→ **Data section**:
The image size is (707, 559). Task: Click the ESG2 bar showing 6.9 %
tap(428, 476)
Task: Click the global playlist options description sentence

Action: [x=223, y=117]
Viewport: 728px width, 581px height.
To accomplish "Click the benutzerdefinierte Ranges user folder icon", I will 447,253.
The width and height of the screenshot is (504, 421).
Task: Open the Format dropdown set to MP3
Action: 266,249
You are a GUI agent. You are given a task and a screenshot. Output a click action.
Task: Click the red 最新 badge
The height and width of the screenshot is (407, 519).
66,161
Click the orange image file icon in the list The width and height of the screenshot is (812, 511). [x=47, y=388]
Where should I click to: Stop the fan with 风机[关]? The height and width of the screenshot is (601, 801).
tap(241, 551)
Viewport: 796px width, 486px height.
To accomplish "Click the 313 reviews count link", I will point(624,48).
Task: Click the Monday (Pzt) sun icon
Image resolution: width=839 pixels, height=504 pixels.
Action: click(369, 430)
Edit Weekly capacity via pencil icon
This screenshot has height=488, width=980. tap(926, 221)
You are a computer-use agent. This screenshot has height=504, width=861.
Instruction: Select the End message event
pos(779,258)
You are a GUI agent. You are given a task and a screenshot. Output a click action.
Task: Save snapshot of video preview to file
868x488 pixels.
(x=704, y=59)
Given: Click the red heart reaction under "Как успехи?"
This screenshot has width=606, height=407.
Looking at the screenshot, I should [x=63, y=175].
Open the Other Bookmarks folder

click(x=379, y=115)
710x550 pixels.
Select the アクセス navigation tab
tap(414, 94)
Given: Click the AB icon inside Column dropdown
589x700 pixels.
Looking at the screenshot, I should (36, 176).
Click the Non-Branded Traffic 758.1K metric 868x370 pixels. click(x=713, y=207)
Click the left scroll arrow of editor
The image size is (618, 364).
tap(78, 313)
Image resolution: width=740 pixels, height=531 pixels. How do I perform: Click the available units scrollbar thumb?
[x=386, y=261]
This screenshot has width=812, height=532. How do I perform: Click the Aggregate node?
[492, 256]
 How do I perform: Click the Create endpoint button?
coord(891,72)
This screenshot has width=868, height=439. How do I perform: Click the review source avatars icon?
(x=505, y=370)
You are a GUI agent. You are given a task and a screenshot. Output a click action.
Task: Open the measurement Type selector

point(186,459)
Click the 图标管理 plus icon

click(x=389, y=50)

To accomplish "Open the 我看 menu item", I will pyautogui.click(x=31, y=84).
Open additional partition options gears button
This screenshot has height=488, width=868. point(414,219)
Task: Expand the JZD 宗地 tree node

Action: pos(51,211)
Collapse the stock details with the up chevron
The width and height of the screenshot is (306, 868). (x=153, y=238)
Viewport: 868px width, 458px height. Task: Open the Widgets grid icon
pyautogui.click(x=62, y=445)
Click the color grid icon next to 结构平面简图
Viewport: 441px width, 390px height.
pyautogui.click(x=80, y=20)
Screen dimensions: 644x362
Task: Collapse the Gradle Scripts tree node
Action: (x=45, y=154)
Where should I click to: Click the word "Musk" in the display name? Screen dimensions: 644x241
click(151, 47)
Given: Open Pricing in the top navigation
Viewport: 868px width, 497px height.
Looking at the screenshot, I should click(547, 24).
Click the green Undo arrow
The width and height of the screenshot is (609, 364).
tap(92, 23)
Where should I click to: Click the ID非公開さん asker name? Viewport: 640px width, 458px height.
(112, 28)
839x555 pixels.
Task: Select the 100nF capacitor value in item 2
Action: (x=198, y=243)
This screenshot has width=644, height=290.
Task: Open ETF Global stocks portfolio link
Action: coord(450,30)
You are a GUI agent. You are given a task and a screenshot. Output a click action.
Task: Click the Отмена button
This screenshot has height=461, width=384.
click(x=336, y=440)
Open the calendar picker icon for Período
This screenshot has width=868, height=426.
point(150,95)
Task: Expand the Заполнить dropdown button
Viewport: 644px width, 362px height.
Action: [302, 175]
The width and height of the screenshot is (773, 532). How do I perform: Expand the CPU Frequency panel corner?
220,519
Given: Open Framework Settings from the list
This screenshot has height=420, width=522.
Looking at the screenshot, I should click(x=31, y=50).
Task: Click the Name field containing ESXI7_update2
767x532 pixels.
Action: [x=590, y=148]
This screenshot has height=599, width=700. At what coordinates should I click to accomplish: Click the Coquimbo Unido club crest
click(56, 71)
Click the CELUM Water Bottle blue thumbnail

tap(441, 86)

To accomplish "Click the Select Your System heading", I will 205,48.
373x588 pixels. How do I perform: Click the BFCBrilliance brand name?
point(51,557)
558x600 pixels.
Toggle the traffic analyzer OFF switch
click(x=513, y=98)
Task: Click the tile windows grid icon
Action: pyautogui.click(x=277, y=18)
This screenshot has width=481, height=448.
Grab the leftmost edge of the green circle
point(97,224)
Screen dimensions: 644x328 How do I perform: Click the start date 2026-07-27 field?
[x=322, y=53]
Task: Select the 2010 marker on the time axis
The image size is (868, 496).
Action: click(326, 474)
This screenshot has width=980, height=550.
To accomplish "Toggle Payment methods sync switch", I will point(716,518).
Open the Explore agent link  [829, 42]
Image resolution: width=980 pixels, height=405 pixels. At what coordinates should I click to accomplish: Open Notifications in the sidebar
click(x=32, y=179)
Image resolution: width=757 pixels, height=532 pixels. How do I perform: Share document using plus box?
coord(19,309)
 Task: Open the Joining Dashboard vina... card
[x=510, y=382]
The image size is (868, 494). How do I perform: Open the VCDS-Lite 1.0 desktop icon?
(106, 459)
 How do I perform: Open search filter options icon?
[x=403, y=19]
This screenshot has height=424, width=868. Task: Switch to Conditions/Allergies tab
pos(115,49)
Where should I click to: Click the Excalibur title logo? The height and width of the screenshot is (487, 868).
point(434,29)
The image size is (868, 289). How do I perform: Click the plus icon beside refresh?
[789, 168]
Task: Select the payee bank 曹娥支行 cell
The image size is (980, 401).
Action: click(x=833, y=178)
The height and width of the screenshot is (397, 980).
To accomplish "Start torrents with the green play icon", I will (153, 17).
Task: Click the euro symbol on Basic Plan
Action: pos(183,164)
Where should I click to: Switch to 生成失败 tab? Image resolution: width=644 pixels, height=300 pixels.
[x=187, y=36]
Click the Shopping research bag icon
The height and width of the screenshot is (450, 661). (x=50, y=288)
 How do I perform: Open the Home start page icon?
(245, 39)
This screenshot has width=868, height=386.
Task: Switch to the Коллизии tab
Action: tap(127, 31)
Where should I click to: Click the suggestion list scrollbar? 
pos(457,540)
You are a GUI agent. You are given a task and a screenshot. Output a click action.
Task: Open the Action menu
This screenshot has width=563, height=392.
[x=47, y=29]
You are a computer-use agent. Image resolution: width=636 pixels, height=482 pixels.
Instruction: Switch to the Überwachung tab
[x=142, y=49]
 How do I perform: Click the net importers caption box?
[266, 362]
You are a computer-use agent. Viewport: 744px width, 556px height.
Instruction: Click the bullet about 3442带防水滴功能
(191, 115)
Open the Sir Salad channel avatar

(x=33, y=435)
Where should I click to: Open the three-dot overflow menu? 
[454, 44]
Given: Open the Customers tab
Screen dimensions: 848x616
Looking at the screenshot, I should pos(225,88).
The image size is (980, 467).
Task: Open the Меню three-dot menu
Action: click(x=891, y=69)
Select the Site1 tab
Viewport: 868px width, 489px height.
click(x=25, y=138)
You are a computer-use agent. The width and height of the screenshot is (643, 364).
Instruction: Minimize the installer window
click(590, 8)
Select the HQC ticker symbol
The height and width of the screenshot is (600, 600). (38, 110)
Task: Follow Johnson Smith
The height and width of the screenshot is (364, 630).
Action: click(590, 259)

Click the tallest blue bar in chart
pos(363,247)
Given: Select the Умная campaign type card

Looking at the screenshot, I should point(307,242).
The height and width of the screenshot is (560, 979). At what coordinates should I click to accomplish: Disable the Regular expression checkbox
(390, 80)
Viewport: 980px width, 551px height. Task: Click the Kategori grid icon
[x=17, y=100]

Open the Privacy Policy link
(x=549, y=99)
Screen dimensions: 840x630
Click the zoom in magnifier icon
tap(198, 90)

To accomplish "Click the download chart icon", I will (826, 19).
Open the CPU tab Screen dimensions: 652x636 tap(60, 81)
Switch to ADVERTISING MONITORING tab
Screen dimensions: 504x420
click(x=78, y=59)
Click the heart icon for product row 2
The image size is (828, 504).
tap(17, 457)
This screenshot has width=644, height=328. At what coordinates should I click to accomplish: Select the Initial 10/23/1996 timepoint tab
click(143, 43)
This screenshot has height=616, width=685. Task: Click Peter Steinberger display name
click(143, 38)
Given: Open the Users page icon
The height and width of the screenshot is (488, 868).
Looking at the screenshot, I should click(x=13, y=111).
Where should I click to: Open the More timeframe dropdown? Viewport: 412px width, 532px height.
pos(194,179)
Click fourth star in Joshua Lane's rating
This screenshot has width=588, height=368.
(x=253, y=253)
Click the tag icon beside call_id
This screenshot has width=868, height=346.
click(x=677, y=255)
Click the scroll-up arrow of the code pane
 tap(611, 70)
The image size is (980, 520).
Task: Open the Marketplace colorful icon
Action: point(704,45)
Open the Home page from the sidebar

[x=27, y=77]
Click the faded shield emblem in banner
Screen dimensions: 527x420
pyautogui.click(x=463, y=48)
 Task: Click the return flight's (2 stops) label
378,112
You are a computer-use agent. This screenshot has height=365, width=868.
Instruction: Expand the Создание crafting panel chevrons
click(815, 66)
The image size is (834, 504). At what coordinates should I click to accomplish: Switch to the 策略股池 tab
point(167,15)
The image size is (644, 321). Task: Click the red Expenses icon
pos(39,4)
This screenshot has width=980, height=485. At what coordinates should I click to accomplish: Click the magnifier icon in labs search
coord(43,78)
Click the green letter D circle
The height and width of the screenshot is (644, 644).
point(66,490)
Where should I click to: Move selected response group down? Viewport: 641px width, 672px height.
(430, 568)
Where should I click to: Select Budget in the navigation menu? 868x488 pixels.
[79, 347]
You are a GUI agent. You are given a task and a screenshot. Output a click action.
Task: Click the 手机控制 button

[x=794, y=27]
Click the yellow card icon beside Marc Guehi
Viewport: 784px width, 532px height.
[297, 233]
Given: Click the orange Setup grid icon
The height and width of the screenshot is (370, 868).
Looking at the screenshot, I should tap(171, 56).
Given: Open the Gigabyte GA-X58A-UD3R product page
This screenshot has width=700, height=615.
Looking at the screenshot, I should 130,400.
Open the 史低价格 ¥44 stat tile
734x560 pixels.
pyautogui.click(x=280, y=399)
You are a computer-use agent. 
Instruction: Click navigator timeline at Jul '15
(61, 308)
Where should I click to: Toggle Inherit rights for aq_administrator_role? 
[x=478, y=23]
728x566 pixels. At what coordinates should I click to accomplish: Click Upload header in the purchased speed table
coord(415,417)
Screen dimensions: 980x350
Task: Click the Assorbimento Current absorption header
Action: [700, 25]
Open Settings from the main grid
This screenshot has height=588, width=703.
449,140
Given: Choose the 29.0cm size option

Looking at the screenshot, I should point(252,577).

→ **Task goal**:
Please repeat word for word the lines above that run from the beginning through the line containing "710x550 pixels.", keeping both the first and that last line.

→ **Task answer**:
The image size is (707, 559). Task: Click the ESG2 bar showing 6.9 %
tap(428, 476)
Task: Click the global playlist options description sentence

Action: [x=223, y=117]
Viewport: 728px width, 581px height.
To accomplish "Click the benutzerdefinierte Ranges user folder icon", I will 447,253.
The width and height of the screenshot is (504, 421).
Task: Open the Format dropdown set to MP3
Action: 266,249
You are a GUI agent. You are given a task and a screenshot. Output a click action.
Task: Click the red 最新 badge
The height and width of the screenshot is (407, 519).
66,161
Click the orange image file icon in the list The width and height of the screenshot is (812, 511). [x=47, y=388]
Where should I click to: Stop the fan with 风机[关]? The height and width of the screenshot is (601, 801).
tap(241, 551)
Viewport: 796px width, 486px height.
To accomplish "Click the 313 reviews count link", I will point(624,48).
Task: Click the Monday (Pzt) sun icon
Image resolution: width=839 pixels, height=504 pixels.
Action: click(369, 430)
Edit Weekly capacity via pencil icon
This screenshot has height=488, width=980. tap(926, 221)
You are a computer-use agent. This screenshot has height=504, width=861.
Instruction: Select the End message event
pos(779,258)
You are a GUI agent. You are given a task and a screenshot. Output a click action.
Task: Save snapshot of video preview to file
868x488 pixels.
(x=704, y=59)
Given: Click the red heart reaction under "Как успехи?"
This screenshot has width=606, height=407.
Looking at the screenshot, I should [x=63, y=175].
Open the Other Bookmarks folder

click(x=379, y=115)
710x550 pixels.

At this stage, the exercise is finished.